Mes conclusions relatives au premier motif d’opposition sont, pour la plupart, également applicables au deuxième motif. La seule différence marquante est, qu’à la date de dépôt de la requérante, la marque de l’opposante n’avait acquis qu’une renommée limitée et la marque de la requérante n’était pas connue du tout. Étant donné les similitudes entre les marchandises, les commerces et les marques des parties, j’arrive à la conclusion que la requérante ne s’est pas acquittée du fardeau de preuve d’établir que sa marque FIELDVIEW ne crée pas de confusion avec la marque employée antérieurement de l’opposante FIELDVUE. Par conséquent, le deuxième motif est également accueilli.
En ce qui concerne le troisième motif d’opposition, le fardeau de la preuve incombe à la requérante d’établir que sa marque est apte à distinguer ou distingue réellement ses marchandises de celles des autres partout au Canada. Voir Muffin Houses Incorporated v. The Muffin House Bakery Ltd. (1985), 4 C.P.R. (3d) 272 (C.O.M.C.). De plus, l’époque pertinente pour prendre en compte les circonstances concernant cette question est la date du dépôt de l’opposition (c-à-d le 11 septembre 1998). Voir Re Andres Wines Ltd. and E. & J. Gallo Winery (1975), 25 C.P.R. (2d) 126 à la p. 130 (C.A.F.) et Park Avenue Furniture Corporation v. Wickes/Simmons Bedding Ltd. (1991), 37 C.P.R. (3d) 412 à la p. 424 (C.A.F.). Finalement, l’opposante a le fardeau de preuve d’établir les allégations de faits à l’appui de son motif quant à l’absence de caractère distinct.
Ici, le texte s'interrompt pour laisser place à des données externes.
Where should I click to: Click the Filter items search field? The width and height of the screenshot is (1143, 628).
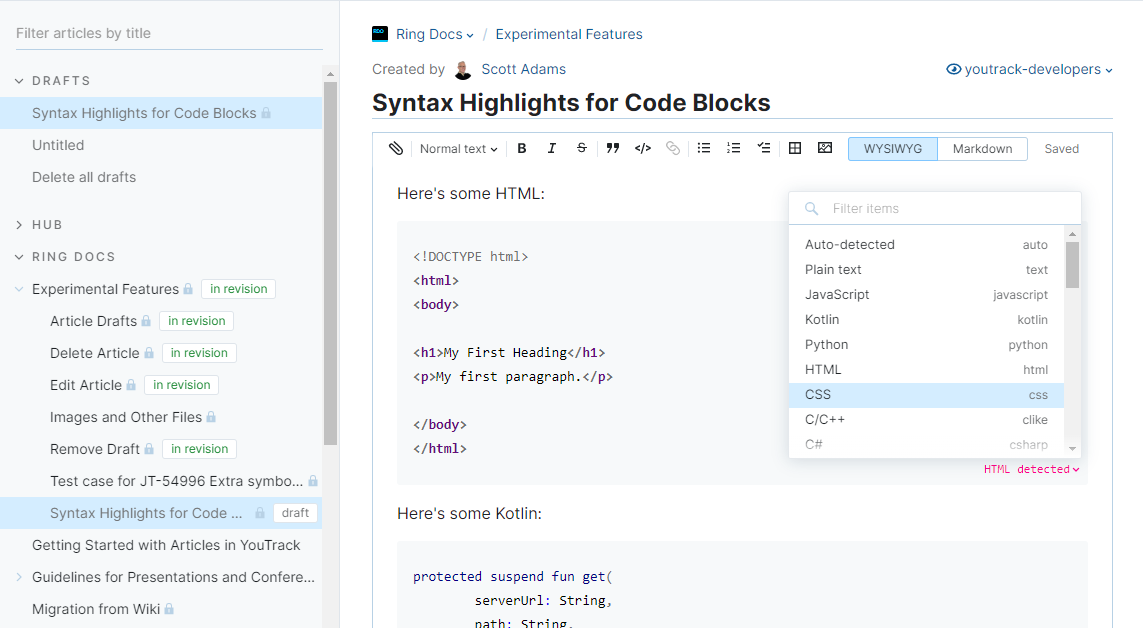945,208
Le troisième motif porte essentiellement sur la question de la confusion entre les marques des parties. Mes conclusions relatives au premier motif s’appliquent généralement à ce troisième motif aussi. Par conséquent, j’arrive à la conclusion que la marque de la requérante FIELDVIEW crée de la confusion avec la marque de l’opposante FIELDVUE à la date du dépôt de la présente opposition. Par conséquent, le troisième motif est également accueilli.
En ce qui concerne le quatrième motif d’opposition, il ne soulève pas un motif d’opposition valable. Le fait que la requérante ait pu connaître la marque de commerce de l’opposante à la date de dépôt de la présente demande n’est pas, en lui-même, suffisant pour appuyer le motif de non-conformité aux dispositions de l’alinéa 30i) de la Loi. Par conséquent, le quatrième motif d’opposition est rejeté.
Compte tenu de ce qui précède et conformément au pouvoir qui m’a été délégué en application du paragraphe 63(3) de la Loi, je rejette la demande de la requérante.
FAIT À GATINEAU, QUÉBEC, CE 12e JOUR DE NOVEMBRE 2003.